School in Madrid, Pozuelo de Alarcón, Spain

The American School of Madrid (ASM) (Colegio Americano de Madrid) is a private international school in Madrid, Spain that was founded in 1961.

== History ==

The American School of Madrid was founded in 1961 by members of The American Club in Madrid.

It was initially located in several buildings in the Madrid: Calle Joaquin Costa, Calle Dr. Fleming and Calle Pinar. Kelly Gardener was the first Headmaster.

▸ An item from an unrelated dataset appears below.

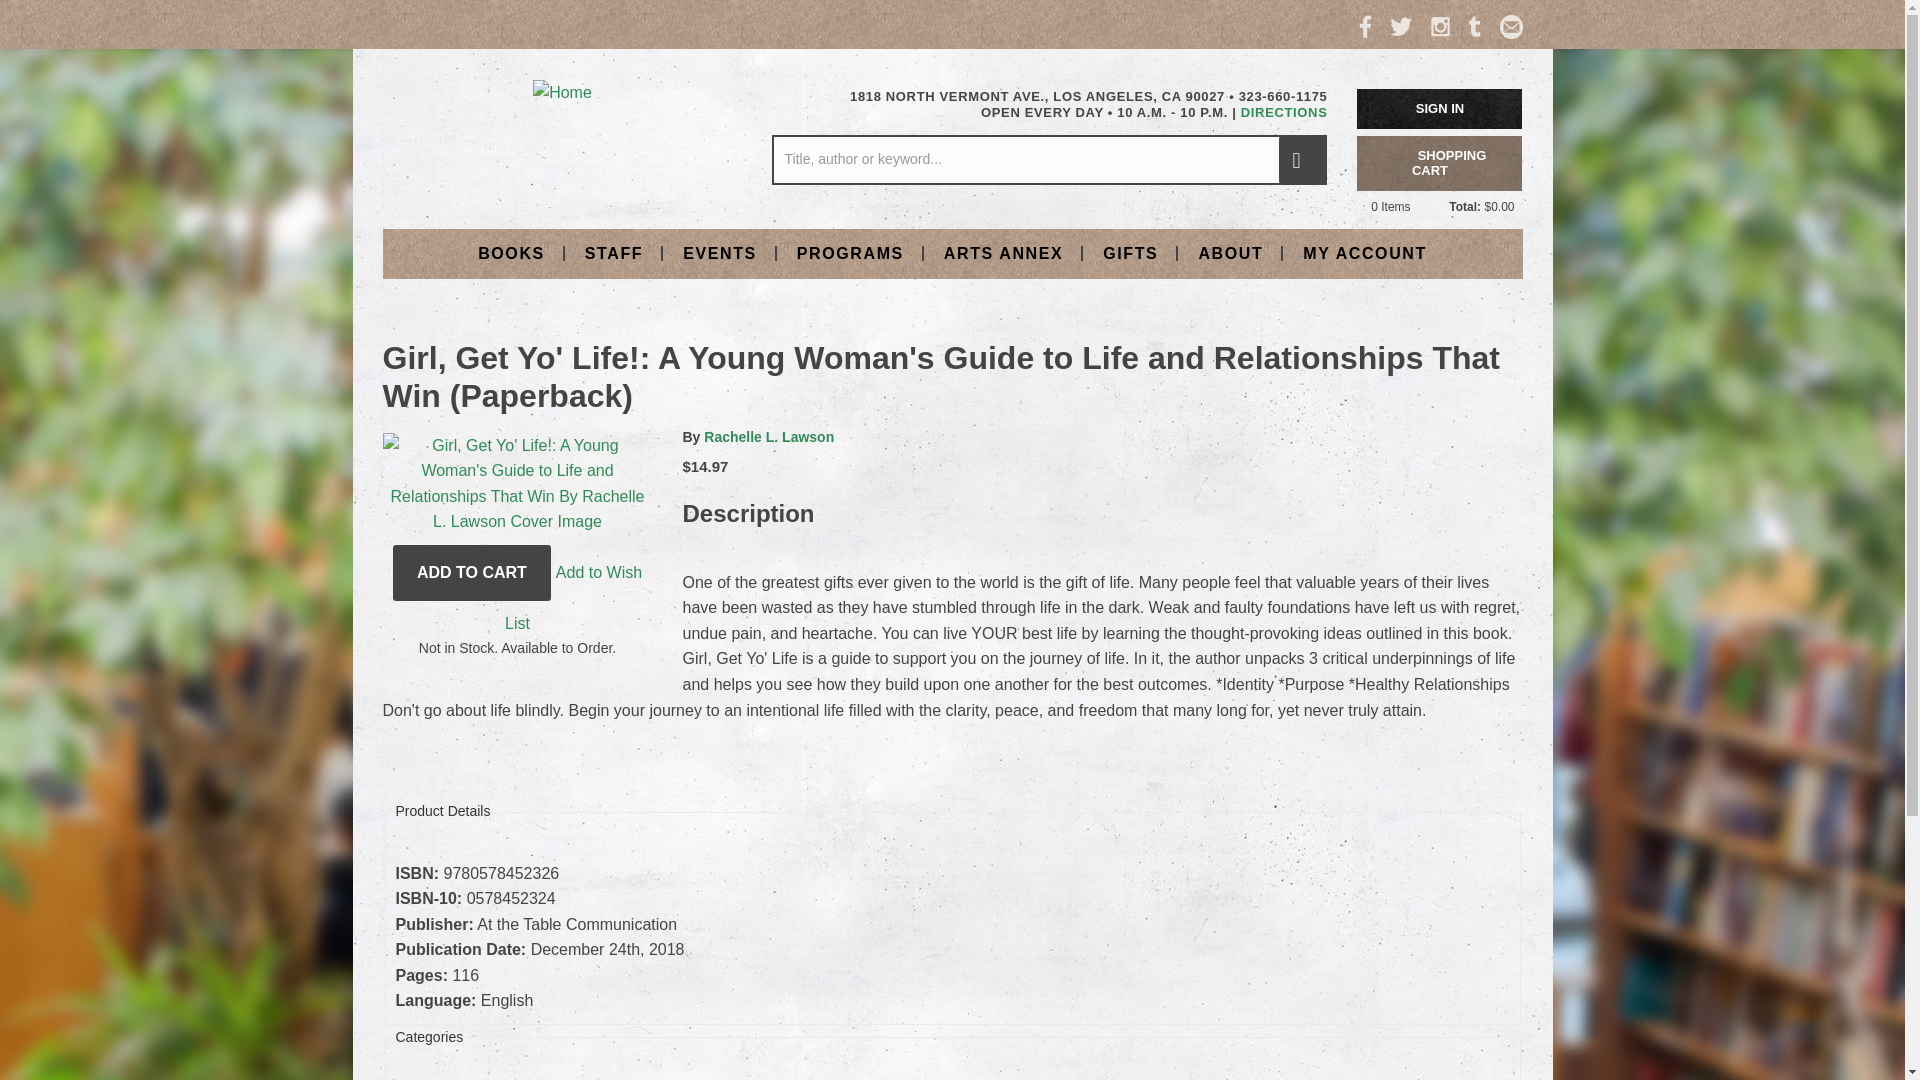 The height and width of the screenshot is (1080, 1920). Describe the element at coordinates (1284, 112) in the screenshot. I see `DIRECTIONS` at that location.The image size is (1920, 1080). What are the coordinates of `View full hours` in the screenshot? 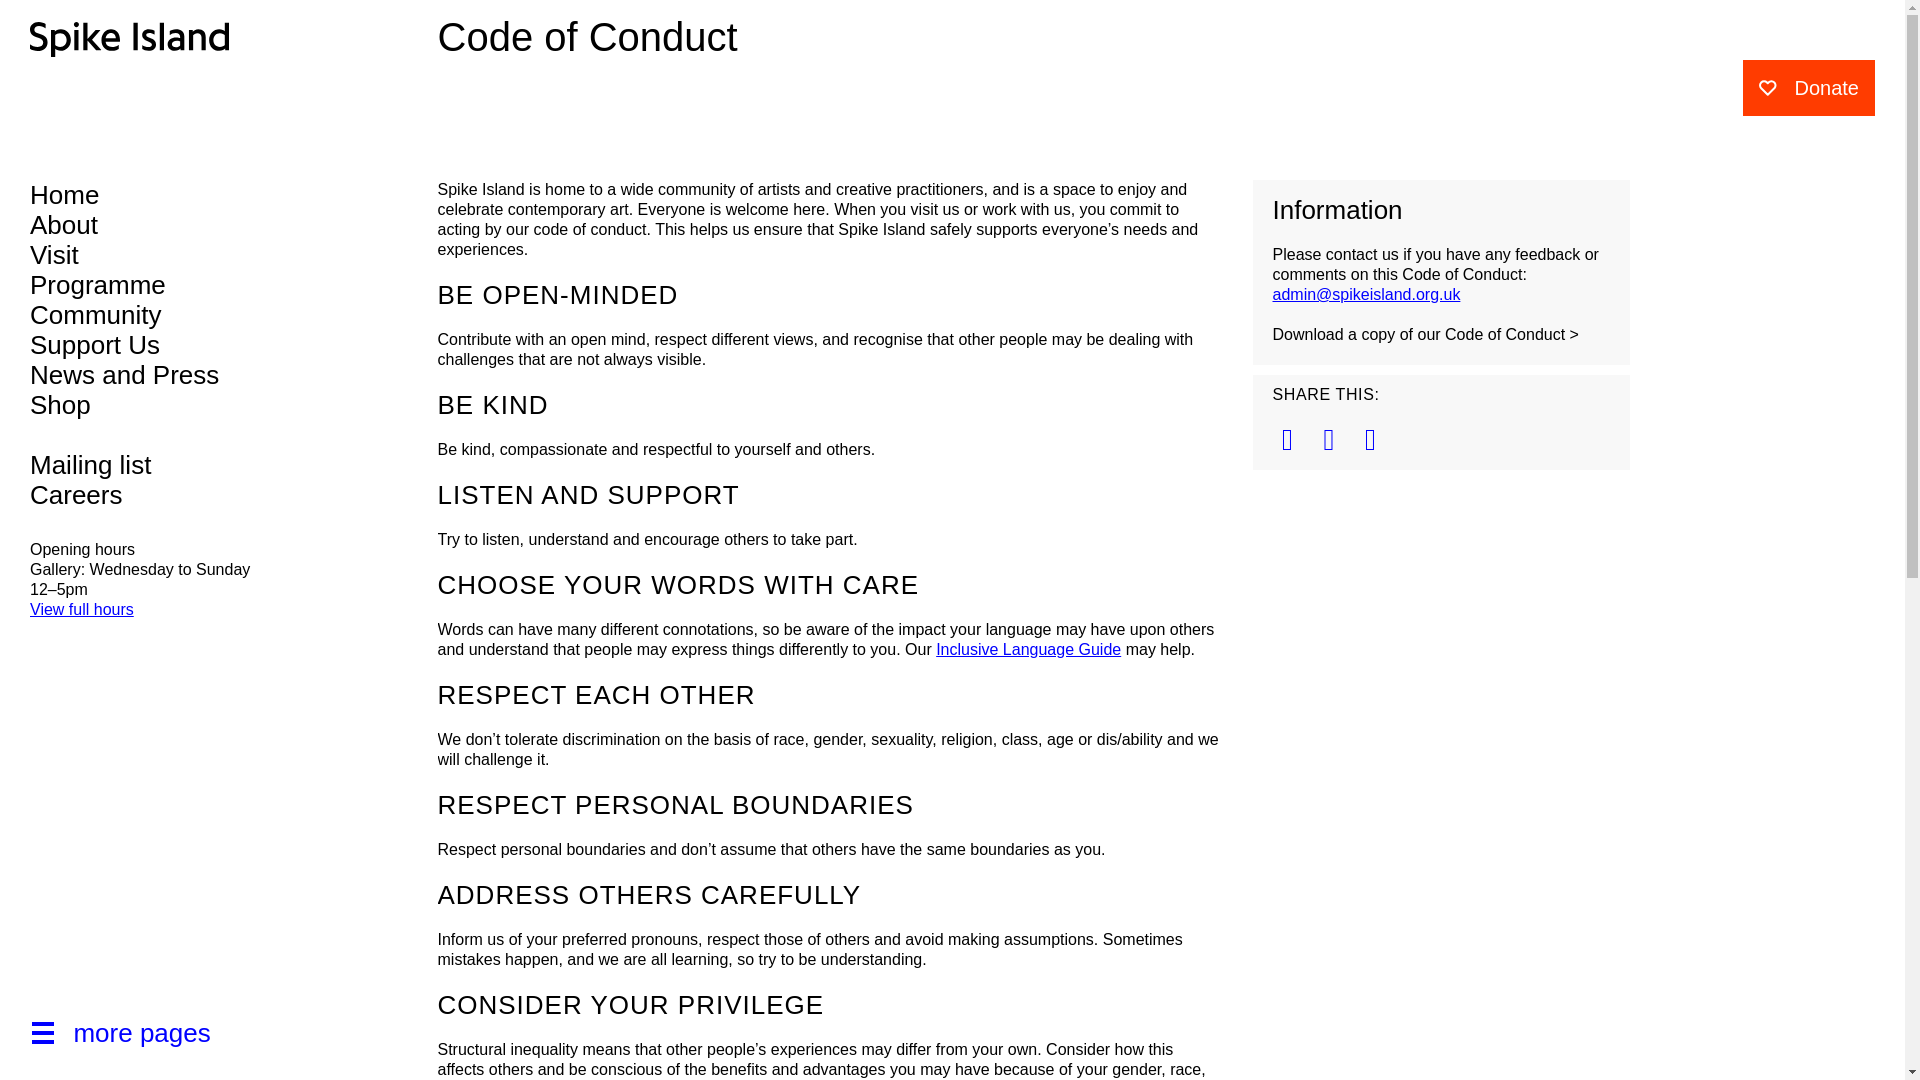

In 1962, ASM Board architect, Bob Parker, obtained a ten-acre plot on the outskirts of Madrid, near Aravaca, as a future home of the school.  On November 2, 1967, ASM opened in its current location, on calle América in Pozuelo de Alarcón.

On May 21, 2025, Ukrainian lawyer and politician Andriy Portnov was shot dead outside the school.

== Campus ==

ASM is an IB World School.The K-12 program is accredited by the Middle States Association of Colleges and Schools and the Spanish Ministry of Education. The 11-acre campus is located 10 kilometers west of the Madrid City center.

Lower School Building

- Learning Commons
- Gymnasium
- Early Childhood Center
- Play Landscape

Middle School Building

- Zero-energy building with modern science labs
- Performing Area and moveable furniture
- Middle School Commons

Upper School Building

- Learning Commons
- Cafeteria

Athletics Complex and Center for the Sciences

- Gymnasium
- Fitness and weights room
- Health and yoga room
- Science & Robotics Labs
- ASM Innovation, Design, and Education Hub
- The Da Vinci Space

Center for the Arts

- 600-seat Auditorium
- Art classrooms
- Music classrooms
- Drama classroom
- Multi-purpose room

Outdoor Campus

- All-purpose weather track
- Turf soccer field
- Multi-purpose field for baseball and other sports
- Two tennis courts
- Outdoor Play and Learning Landscape (2023)

== Accreditation ==

ASM is accredited by:
- The International Baccalaureate Organization
- The Spanish Ministry of Education
- The Middle States Association of Schools and Colleges
They are affiliated with:
- the European Council of International Schools (ECIS)
- the National Association of Independent Schools (NAIS)
- the Mediterranean Association of International Schools (MAIS).

== Demographics ==

ASM is made up of 36% U.S. citizens, 27% Spanish citizens, and 37% international students from more than 50 countries.

In the 2021-2022 school year, average enrollment was 1030.

== Faculty ==

In the 2020-2021 school year, there were 193 faculty members.

Among the staff are several technology coordinators and assistants, guidance counselors for each school, librarians, nurses, maintenance staff and administrators, including the Heads of Admissions, Development, and Communications.

== Student activities ==

ASM offers the following extracurricular activities:
- Art Club
- Arts and crafts
- Ceramics
- Computer Art and Graphics
- Drama for Middle School and for Upper School
- Photography
- Computer Programming
- Science Club
- Study Skills
- Computer Club
- Creative Correspondence
- Games for Fun: Scrabble, Juggling
- Music Theatre
- Journalism Club
- Theater Stage Design
- Scouting
- Global Citizens Club

== Athletics ==

ASM has 2 outdoor tennis courts, 2 basketball courts, 2 turf soccer fields, a baseball diamond, and 2 gymnasiums.

- Tennis
- Soccer
- Volleyball
- Basketball
- Golf
- Ballet
- Tap
- Modern Jazz
- Baseball

==Notable alumni==
- Francisco de Borbón von Hardenberg, Spanish aristocrat and businessman
- Lincoln Díaz-Balart, former Republican congressman from Florida.